We don't know about you, but we love to learn about words — their meanings, their origins, how to use them in conversation. In each issue of Response, we ask a campus expert to explore a word related to the magazine's theme.

nourish

Change (chanj), vt. From the Latin
cambire, to exchange, barter.
         

By Bill Woodward, Professor of History | Illustration by Steven Bonner

Years ago I rafted Idaho’s Salmon River. But I only experienced a stretch of those on rushing waters. The river flowed down to our put-in place, and continued on when we climbed out.

History is like that.

History is a flow, not a collection of isolated moments. It’s the record of relentless change. We historians recount particular events as part of an ever-developing story. Through adventuresome rapids and seasons of slack water, history rolls on.

To study history is to grasp the constant changes in human experience. To study the past illuminates our present, and also — projecting the flow downstream — our future.

For example, we may think that social media are new. But then we look back upstream, to the 1700s, and marvel how “social networks” of travelers and postal systems built a transatlantic web of knowledge, commerce, science, and faith. Thus John Wesley could go to the new Georgia colony and meet a Moravian émigré who told of European revivals, which Wesley could then report back to England.
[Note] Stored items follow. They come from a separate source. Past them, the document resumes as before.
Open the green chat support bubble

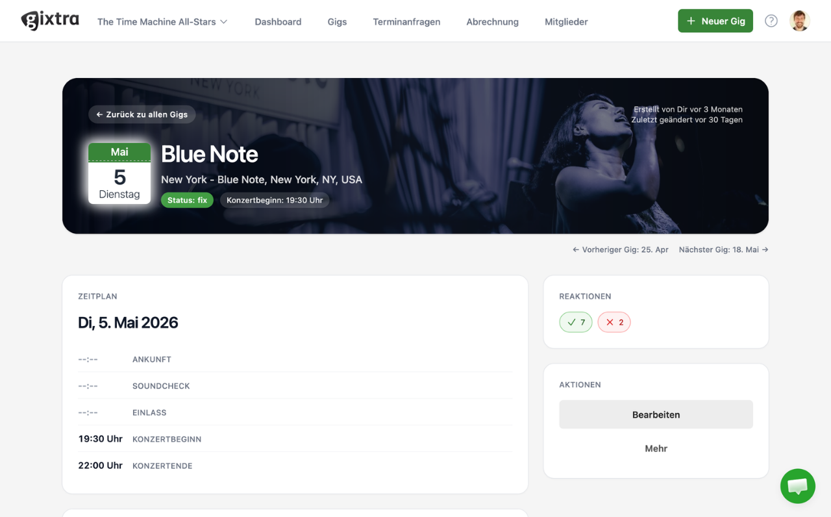[x=797, y=486]
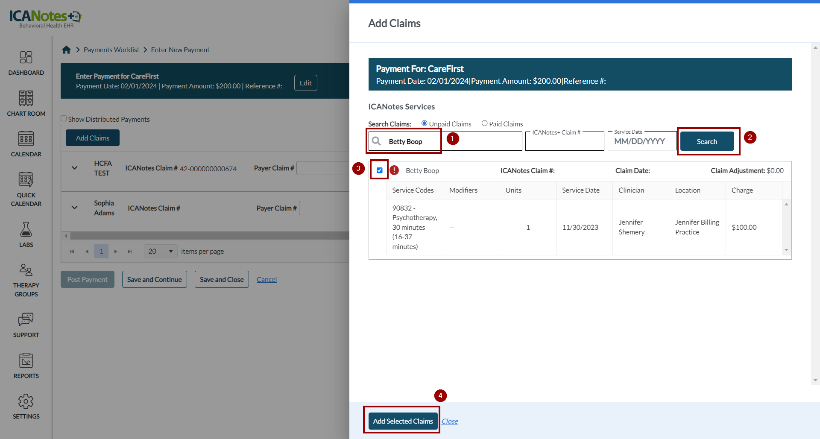Open Settings in the sidebar
The image size is (820, 439).
[x=26, y=401]
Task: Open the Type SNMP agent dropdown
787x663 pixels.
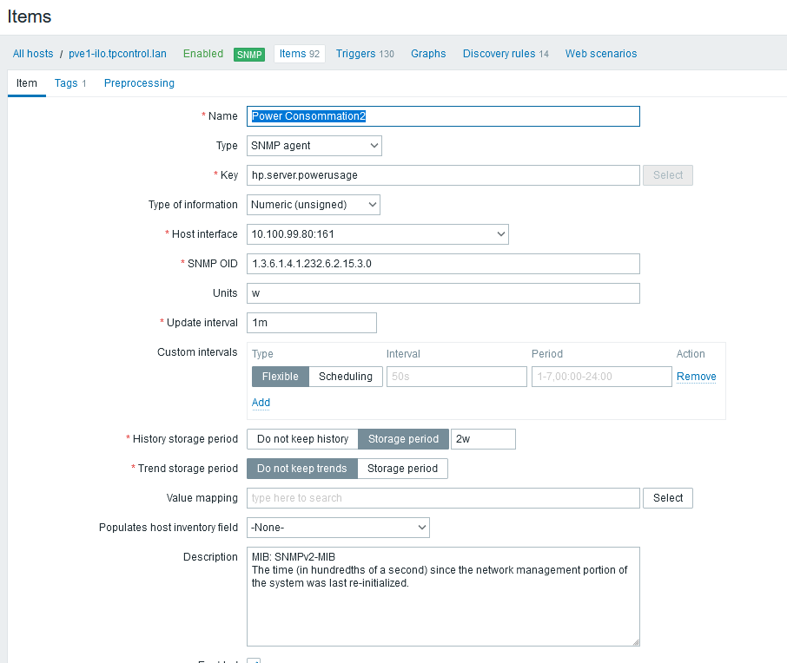Action: [314, 146]
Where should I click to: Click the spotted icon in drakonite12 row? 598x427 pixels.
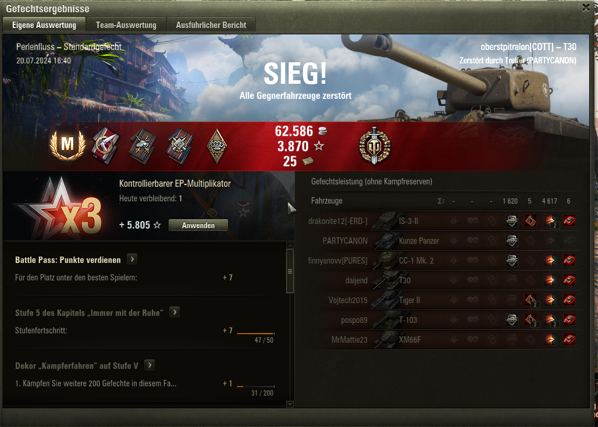[512, 220]
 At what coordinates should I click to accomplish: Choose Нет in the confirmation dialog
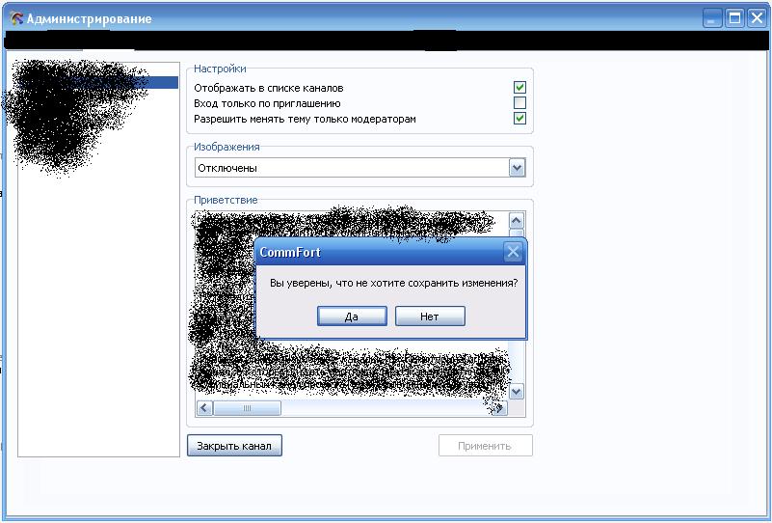(x=430, y=317)

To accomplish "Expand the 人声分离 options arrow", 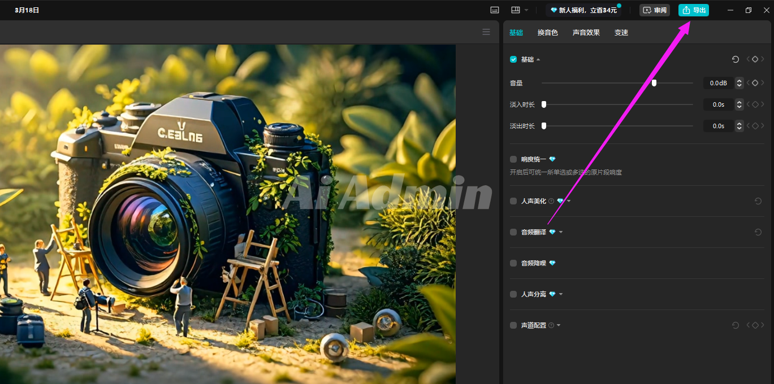I will coord(561,294).
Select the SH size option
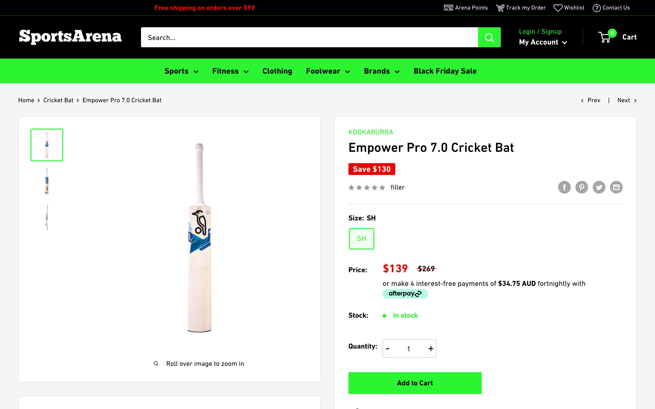Screen dimensions: 655x409 point(361,239)
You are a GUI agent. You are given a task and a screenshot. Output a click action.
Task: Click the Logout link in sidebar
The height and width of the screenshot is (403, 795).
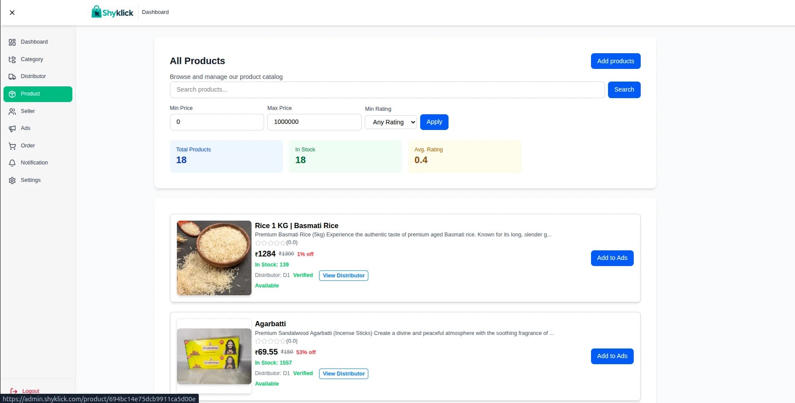[31, 391]
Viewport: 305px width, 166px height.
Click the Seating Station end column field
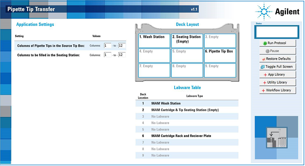122,55
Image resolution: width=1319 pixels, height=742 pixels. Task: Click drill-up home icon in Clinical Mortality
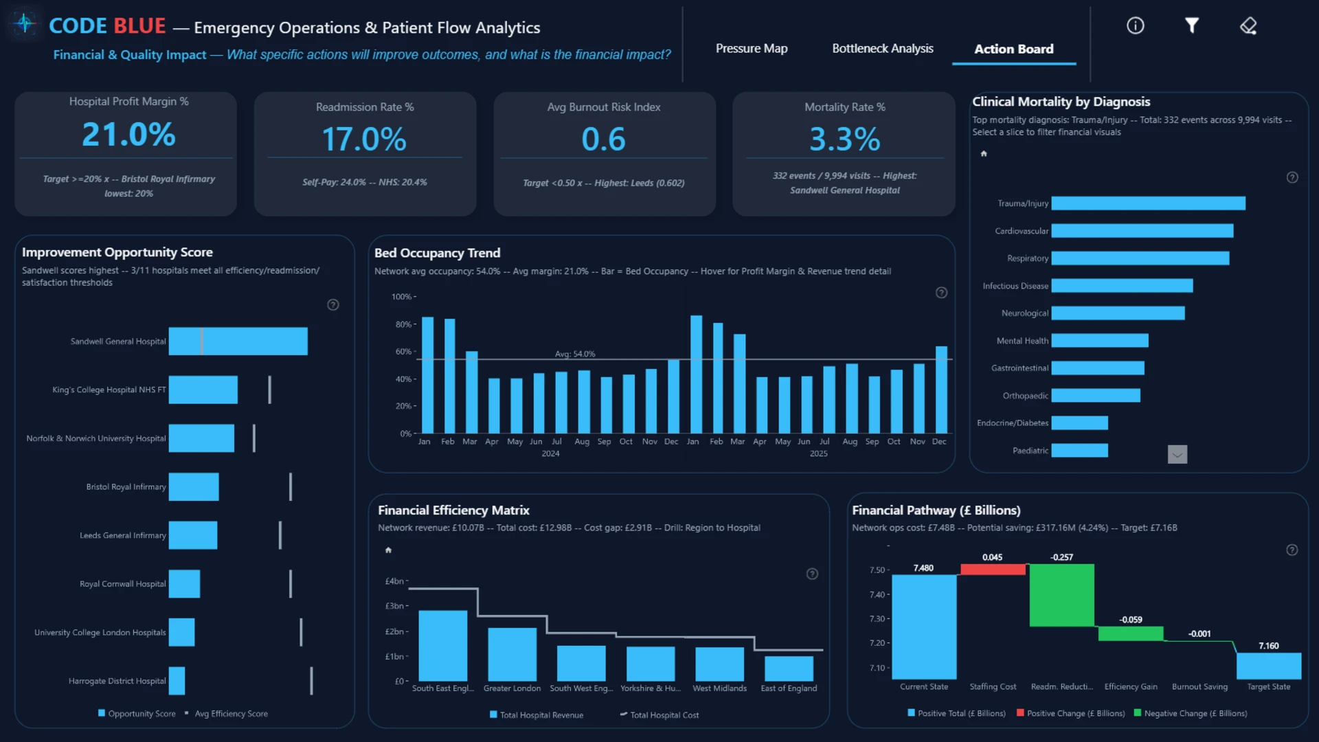click(984, 154)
This early “World Wide Web” made possible at least two transforming movements: the Scientific Revolution and the great spiritual revivals ignited in Europe and America.

Grasping yesterday’s change sheds light on today. It unshackles us from a presentism that falsely deems our own moment unique. That is, it grants us perspective, and even humility, about ourselves.

And, for the Christian, it adds hope to that sobering humility. Change has come. Change can come as we serve our King. Change will come, when God’s kingdom comes in fullness.

History allows us to hope because the gospel of Jesus Christ transforms lives and transforms history.

When informed by history, the liberal arts become the liberating arts, allowing us to transcend our own time and place to see our work in the context of God’s work — the faithful God who has acted in the past and will act in the future.

God’s faithfulness — now that’s something that does not change.